Iterate in playgrounds
Use playgrounds to compare prompt and model changes side-by-side on the same dataset.
For subjective qualities like tone, empathy, and conversational feel, rely on human judgment. For objective checks like accuracy or format compliance, use automated scorers or LLM-as-judge.
Apply human review where it matters
Use the review UI for batch review with keyboard shortcuts, sliders, and freeform notes.
Treat human labels as first-class signals that you can filter, revisit, and use to gate releases.
Deploy and monitor
Once a change passes evaluation, deploy it directly without engineering handoffs for prompt or dataset updates.
After shipping, monitor live logs and re-run targeted datasets to catch regressions, especially after model upgrades.
Best practices
The Braintrust toolset is powerful and provides flexibility to support many workflows. These best practices help you get the most out of the platform.

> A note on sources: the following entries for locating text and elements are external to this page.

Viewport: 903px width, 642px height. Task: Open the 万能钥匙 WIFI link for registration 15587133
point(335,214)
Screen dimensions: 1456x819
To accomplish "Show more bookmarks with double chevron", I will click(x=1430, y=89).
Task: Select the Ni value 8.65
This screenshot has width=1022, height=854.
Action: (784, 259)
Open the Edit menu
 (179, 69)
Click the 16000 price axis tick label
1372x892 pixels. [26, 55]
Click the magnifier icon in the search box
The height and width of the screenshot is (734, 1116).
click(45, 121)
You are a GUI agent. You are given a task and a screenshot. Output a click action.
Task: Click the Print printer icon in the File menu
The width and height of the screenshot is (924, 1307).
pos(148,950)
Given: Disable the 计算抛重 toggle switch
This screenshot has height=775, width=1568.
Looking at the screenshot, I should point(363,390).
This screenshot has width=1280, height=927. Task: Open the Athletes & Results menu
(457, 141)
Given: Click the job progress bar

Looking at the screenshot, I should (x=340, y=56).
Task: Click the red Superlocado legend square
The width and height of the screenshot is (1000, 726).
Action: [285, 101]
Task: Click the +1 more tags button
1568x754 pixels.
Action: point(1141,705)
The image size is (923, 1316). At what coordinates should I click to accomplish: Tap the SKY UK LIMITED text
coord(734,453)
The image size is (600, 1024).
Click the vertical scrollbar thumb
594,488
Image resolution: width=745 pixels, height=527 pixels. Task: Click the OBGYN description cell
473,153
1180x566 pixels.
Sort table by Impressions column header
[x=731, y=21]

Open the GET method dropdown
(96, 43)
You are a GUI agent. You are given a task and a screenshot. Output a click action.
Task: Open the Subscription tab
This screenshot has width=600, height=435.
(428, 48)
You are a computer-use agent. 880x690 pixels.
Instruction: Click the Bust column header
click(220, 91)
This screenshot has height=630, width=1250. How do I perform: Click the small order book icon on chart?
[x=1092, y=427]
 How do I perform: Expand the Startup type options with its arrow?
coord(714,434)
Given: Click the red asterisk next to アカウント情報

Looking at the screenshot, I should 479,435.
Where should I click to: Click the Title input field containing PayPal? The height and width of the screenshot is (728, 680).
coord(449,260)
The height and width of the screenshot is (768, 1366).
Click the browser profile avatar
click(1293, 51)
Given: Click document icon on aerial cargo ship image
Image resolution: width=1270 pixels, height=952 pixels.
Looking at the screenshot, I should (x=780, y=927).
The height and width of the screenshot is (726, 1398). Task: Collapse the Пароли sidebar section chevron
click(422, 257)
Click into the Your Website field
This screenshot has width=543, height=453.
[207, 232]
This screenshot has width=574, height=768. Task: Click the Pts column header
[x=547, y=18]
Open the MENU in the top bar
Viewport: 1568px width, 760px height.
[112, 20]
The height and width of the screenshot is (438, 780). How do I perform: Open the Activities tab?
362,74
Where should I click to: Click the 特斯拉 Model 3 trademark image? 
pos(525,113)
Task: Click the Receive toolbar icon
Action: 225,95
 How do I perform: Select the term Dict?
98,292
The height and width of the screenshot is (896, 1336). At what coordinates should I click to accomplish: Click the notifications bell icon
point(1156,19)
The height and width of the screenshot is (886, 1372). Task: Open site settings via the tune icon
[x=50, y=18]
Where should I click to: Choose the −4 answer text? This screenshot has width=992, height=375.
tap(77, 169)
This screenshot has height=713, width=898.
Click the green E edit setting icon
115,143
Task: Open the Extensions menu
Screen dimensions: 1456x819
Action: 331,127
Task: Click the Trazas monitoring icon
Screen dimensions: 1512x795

Treat production as the source of truth
Continuously feed real user logs into Braintrust. Every trace is one click away from being added to a dataset. Use production data to decide what to test and improve.
Keep datasets small and fresh
Curate datasets for each new issue or edge case. Ten to two hundred examples is usually enough to identify and fix patterns. Avoid relying on static golden datasets that grow stale as your system evolves.
Use human review for subjective quality
For qualities like tone, empathy, and conversational feel, manual review is essential. Use keyboard shortcuts and batch actions to review efficiently. Human review scores and notes become filterable signals for analysis and release gating.
Automate only what is deterministic
Use automated scorers for binary or easily measurable checks like accuracy and latency. For subjective work, rely on domain experts and manual review rather than forcing automated evaluations.
Version control everything
Braintrust automatically versions prompts, datasets, and experiments. Use this to compare different prompt versions on the same dataset and identify which performs better. Always document changes and avoid overwriting test cases without review.
Make Braintrust a team visibility tool
Share dashboards and experiment results in sprint demos and product reviews. Give PMs, engineers, and stakeholders access to the same data, metrics, and logs to eliminate silos.
Iterate quickly and ship often
Move from idea to tested prototype in hours rather than sprints. Use playgrounds and human review to validate changes before shipping. After each deployment, rerun evaluations, inspect results, and roll back if necessary.
UI workflow tips
Playgrounds: Test prompts and models without code. Run A/B comparisons and share results with engineers for productionization.
Human review: Use keyboard shortcuts to label outputs rapidly. Mark good and bad examples, add contextual notes, and build datasets as you review.
Monitor page: Use built-in dashboards to track quality, regressions, and improvements over time. These visualizations help communicate impact to stakeholders.
Collaboration: Team members can comment, tag, and share experiments. PMs can operate independently or work in tandem with engineering.
AI-assisted workflows with Loop
Use Loop to accelerate common PM tasks:
- Find patterns in recent failures and generate BTQL filters from natural language
- Collect examples of specific issues into new datasets for targeted evaluations
- Bulk-generate examples that vary user persona and length, or draft expected outputs
- Summarize which prompts regress on specific criteria or group failures by score
- Create LLM-judge scorers with custom rubrics and examples
- Write BTQL queries for common analyses like listing top error types
If your organization has Loop disabled, ask an admin to enable it in Settings. Hybrid deployments require version v0.0.74+.
Why Braintrust works for PMs
No-code and UI-based: Run evaluations, review outputs, and manage datasets without writing code.
Human in the loop: Manual review is as important as automated metrics, especially for subjective qualities.
Integrated workflow: Logs, datasets, experiments, and reviews live in one place, supporting rapid iteration and collaboration.
Direct deployment: Nontechnical users can ship prompt and dataset changes directly to production, accelerating iteration velocity.